Caso DualShock, Sony paga Immersion

Dopo cinque anni di battaglia legale, Sony si trova a dover rifondere 150 milioni di dollari per violazione di un brevetto relativo alla vibrazione dei contoller da gioco

Oakland (USA) - Ad oltre cinque anni di distanza dall'inizio della controversia legale con Immersion, un'azienda che reclama la proprietà della tecnologia che fa vibrare i controller da gioco DualShock, Sony ha acconsentito a pagare alla parte avversa 150,3 milioni di dollari.

Quasi 100 milioni di dollari è la multa inflitta dal tribunale a Sony, mentre la restante parte equivale alle royalty maturate in questi anni da Immersion nei confronti nel gigante giapponese. Sony avrebbe utilizzato la tecnologia haptic di Immersion nei controller DualShock utilizzati dalla PlayStation di prima e seconda generazione.

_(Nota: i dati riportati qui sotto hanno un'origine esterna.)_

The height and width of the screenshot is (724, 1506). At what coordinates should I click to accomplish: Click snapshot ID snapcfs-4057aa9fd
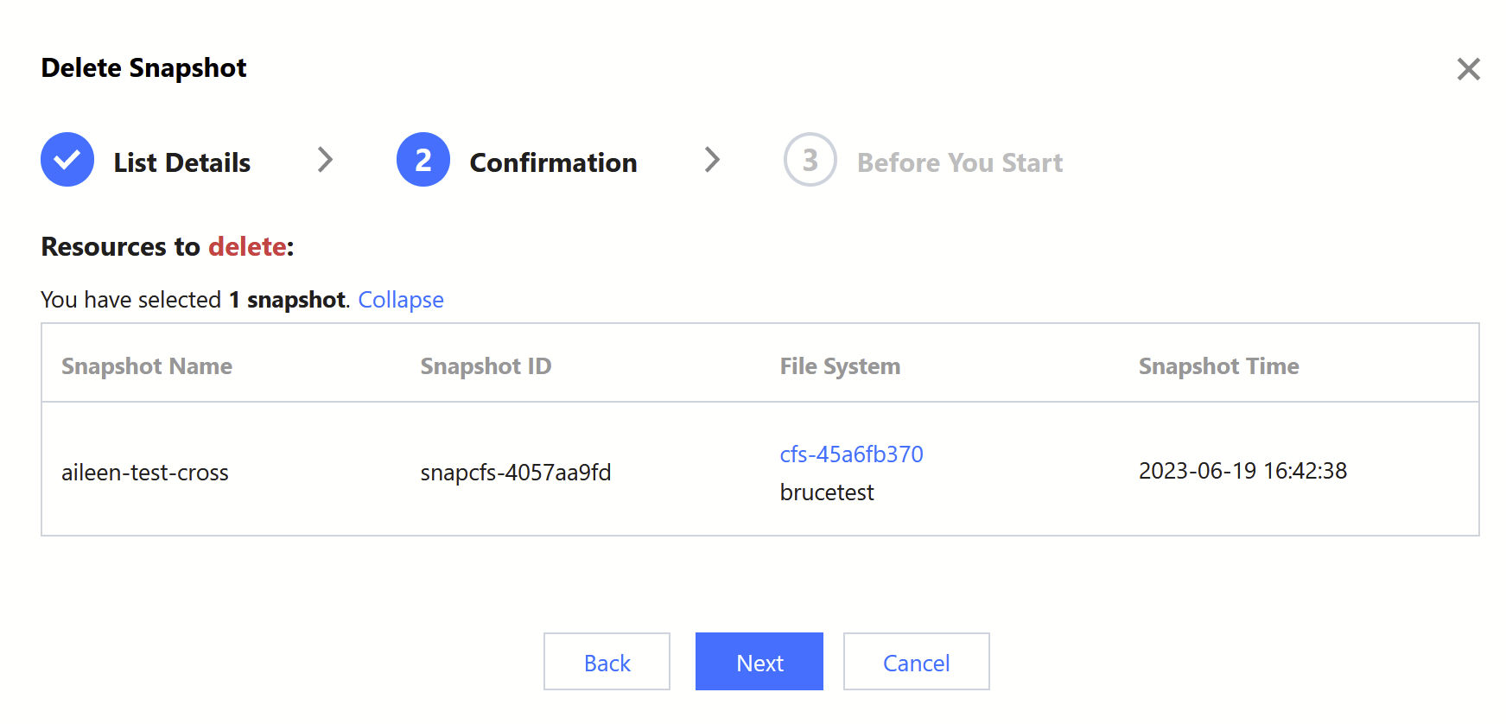click(516, 473)
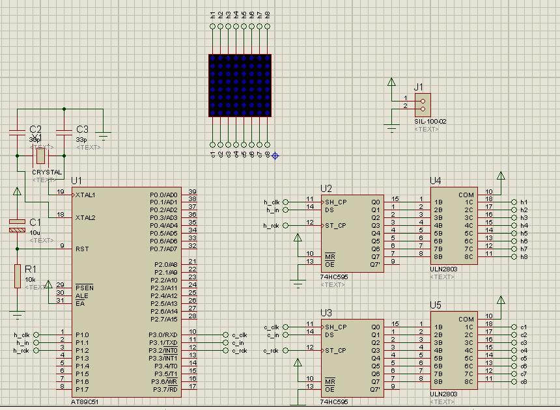Click the h_clk terminal at P1.0

(x=36, y=335)
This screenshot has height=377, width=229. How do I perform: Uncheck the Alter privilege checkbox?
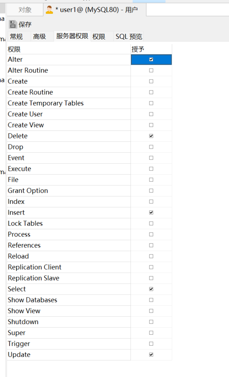pyautogui.click(x=151, y=60)
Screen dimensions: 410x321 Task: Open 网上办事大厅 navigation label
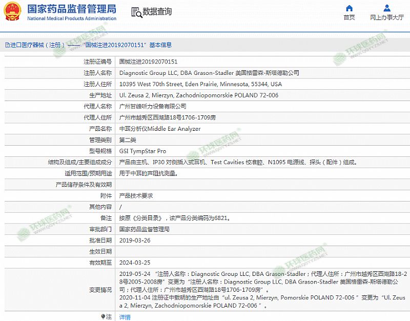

Nel 2004 Immersion è riuscita ad ottenere una prima vittoria, costringendo Sony a pagarle una percentuale sui ricavi delle proprie console da gioco ed a versarle 90,7 milioni di dollari a titolo di risarcimento danni. Sony è riuscita a tenere in sospeso il pagamento di quest'ultima somma appellandosi ad una Corte Distrettuale della California, la stessa che all'inizio dellos corso anno ha però respinto la sua richiesta di archiviare la causa.